A propósito de Fillol, éste destacó en un programa televisivo los motivos del origen de su seudónimo. Comentó que cuando vino desde San Miguel del Monte a probarse en Quilmes con un amigo de apellido Pando, en apenas dos prácticas quedaron fichados para la Novena división: Fillol como arquero (también tuvo la intención de jugar como “centrojás”, pero le dijeron que se definiese y se quedó como guardavallas) y Pando, como mediocampista.
Al mes de estar en Quilmes, Ubaldo Matildo Fillol se afirmó como titular de la Novena. Una mañana, después de haber realizado su práctica de fútbol y mientras se estaba cambiando en los vestuarios, el entrenador de la Quinta División, ante la ausencia de su arquero, el "Pato" Ibáñez, le pidió al técnico de Novena si le “prestaba” para el partido de entrenamiento a uno de los suyos. Y fue designado el desconocido Fillol para jugar con los más grandes, de 17 años.
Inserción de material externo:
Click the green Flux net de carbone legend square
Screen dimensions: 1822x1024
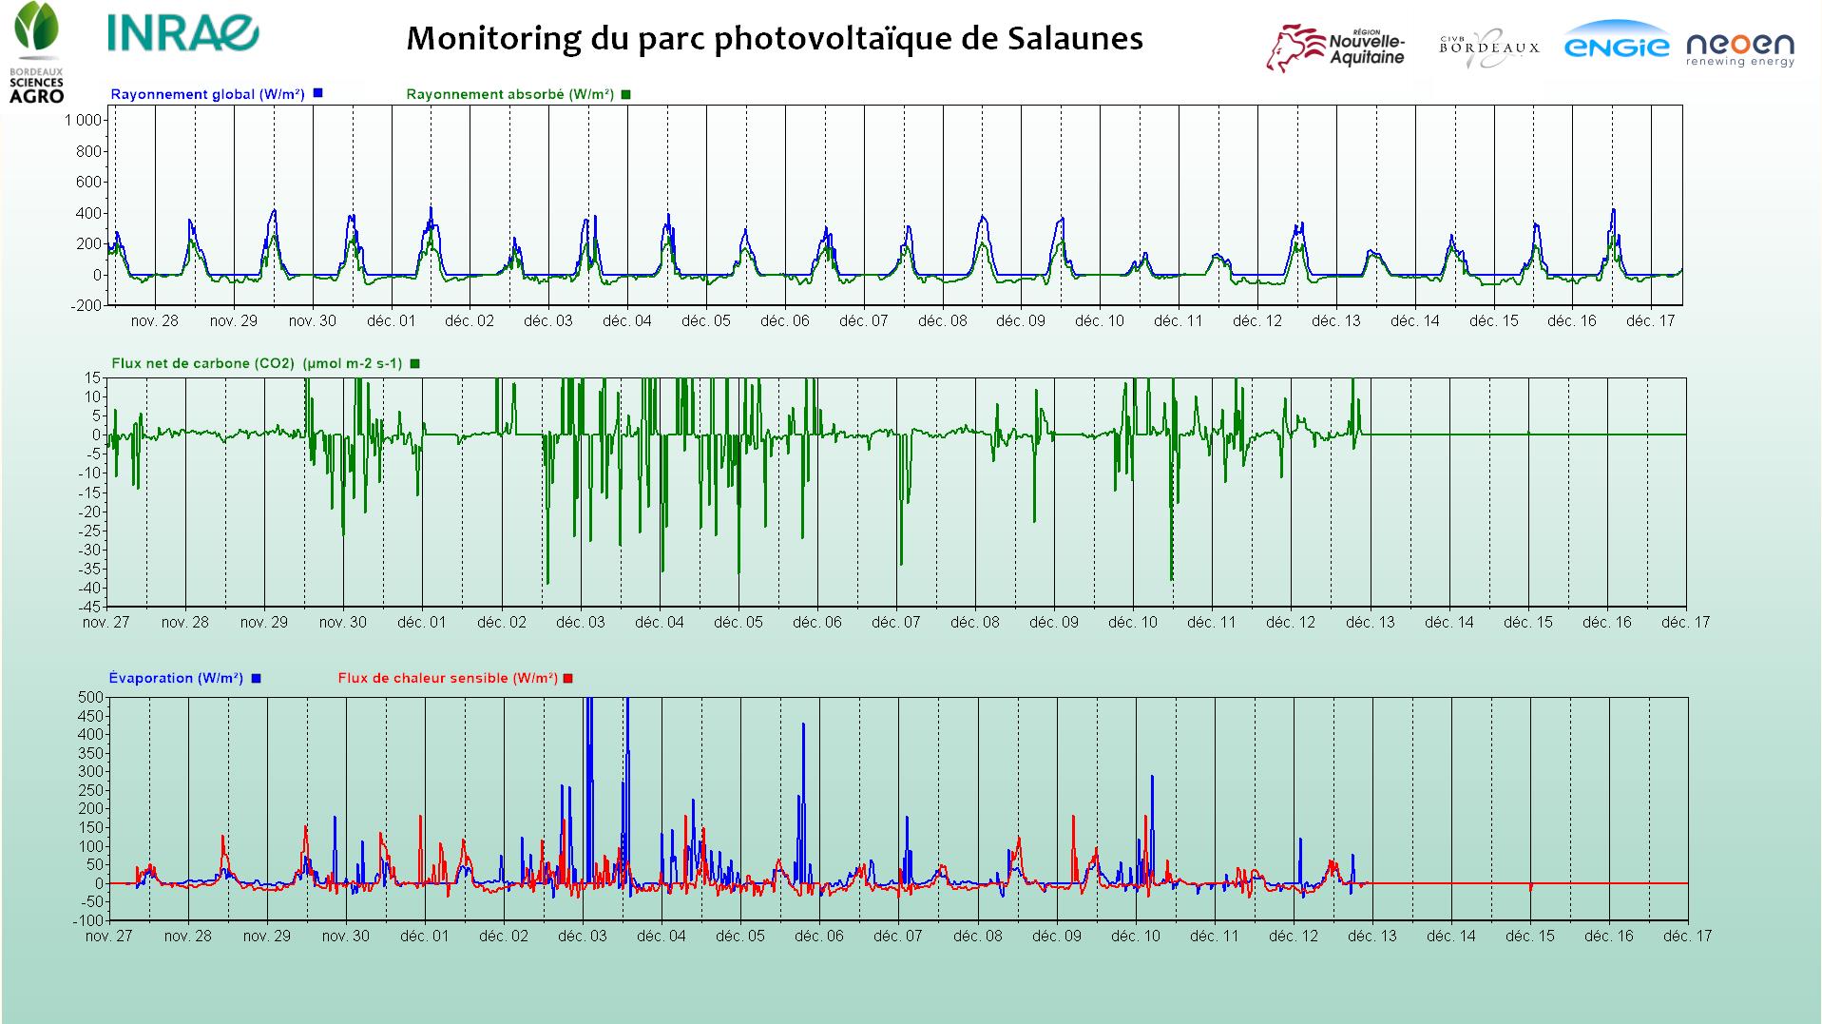click(414, 363)
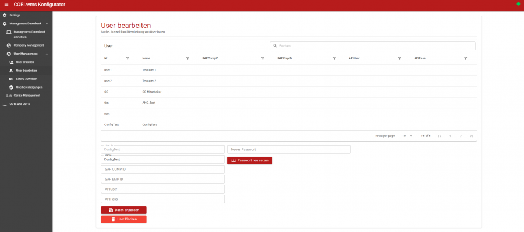Click the User löschen button
The height and width of the screenshot is (232, 524).
click(123, 219)
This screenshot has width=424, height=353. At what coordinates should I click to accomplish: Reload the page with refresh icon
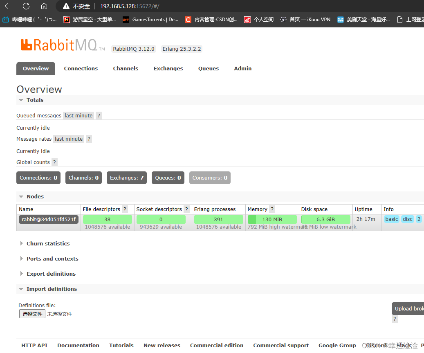[26, 6]
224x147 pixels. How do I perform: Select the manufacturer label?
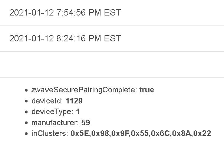click(55, 123)
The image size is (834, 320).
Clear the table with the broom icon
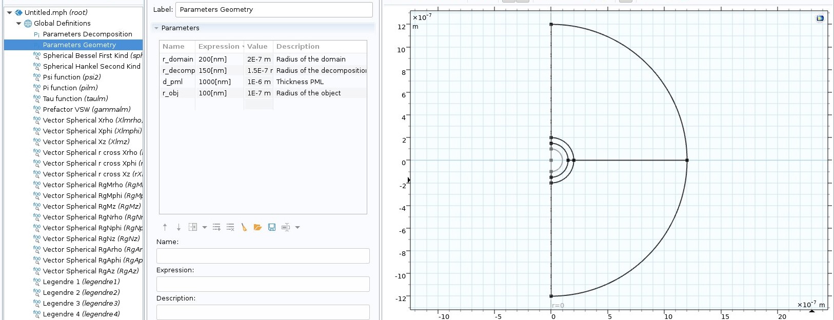tap(244, 227)
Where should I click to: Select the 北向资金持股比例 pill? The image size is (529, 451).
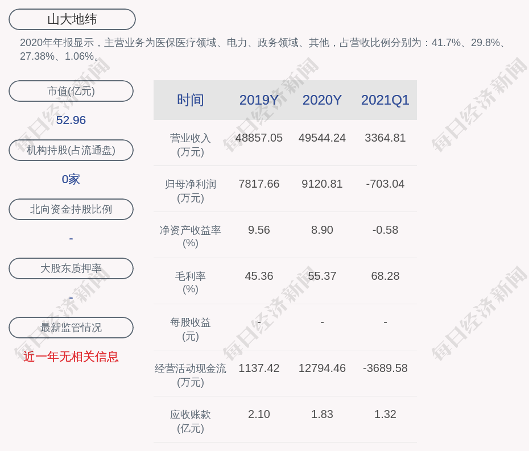click(x=71, y=209)
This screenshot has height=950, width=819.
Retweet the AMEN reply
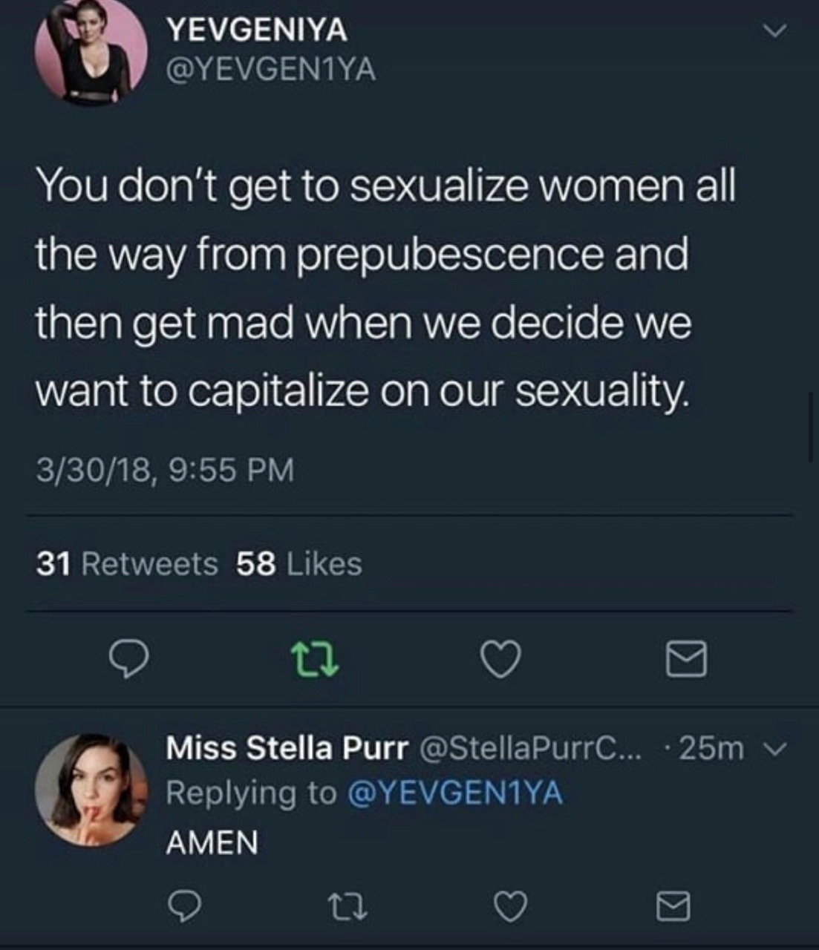(347, 906)
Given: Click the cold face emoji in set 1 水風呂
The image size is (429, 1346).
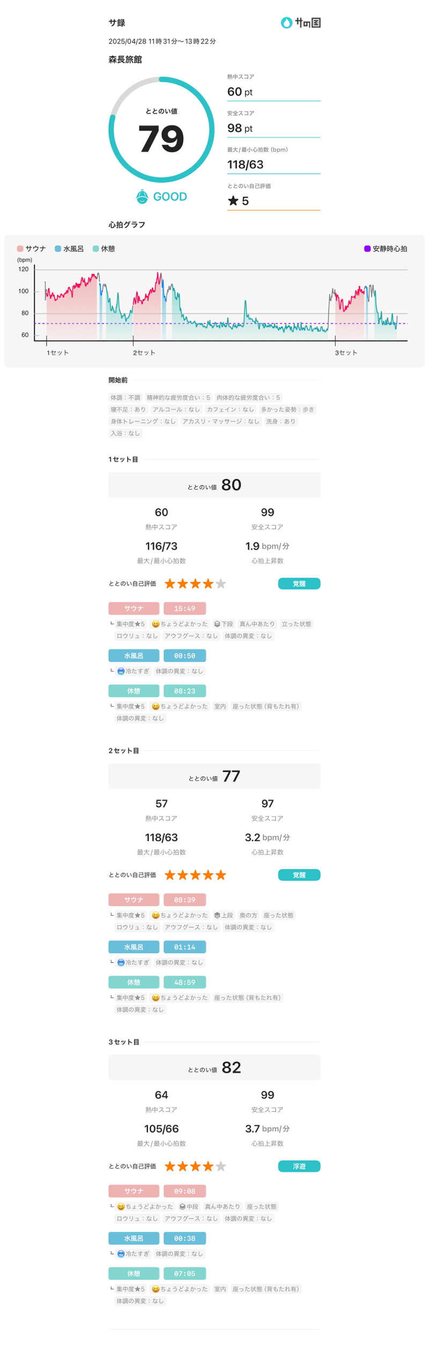Looking at the screenshot, I should click(x=121, y=671).
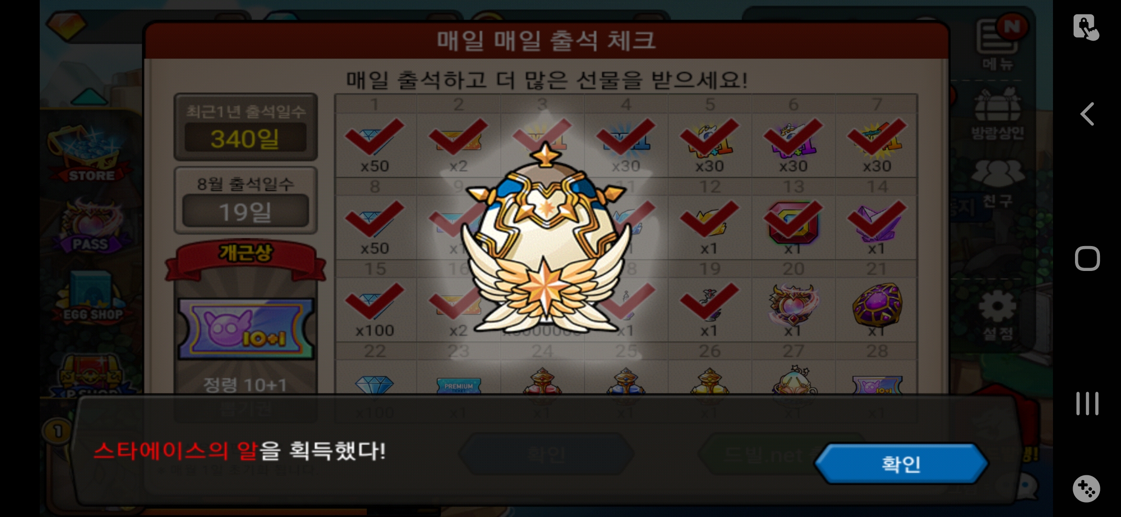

Al minuto, Fillol salió a recoger un pase en profundidad y se quedó con la pelota en sus manos. Inmediatamente, sus compañeros, acostumbrados a pedírsela al “Pato” (por Ibáñez) comenzaron a gritarle a su desconocido y circunstancial arquero: ¡“Pato”, dámela al pie!”, “¡Dale “Pato” que estoy solo!”, o “¡”Pato”, dale al wing que te la está pidiendo!”.
Fillol, quien no entendía el porqué del “Pato”, jamás intuyó que ese apodo, propiedad de Ibáñez, le iba a quedar como una marca registrada a nivel mundial, como sinónimo de fenomenal arquero.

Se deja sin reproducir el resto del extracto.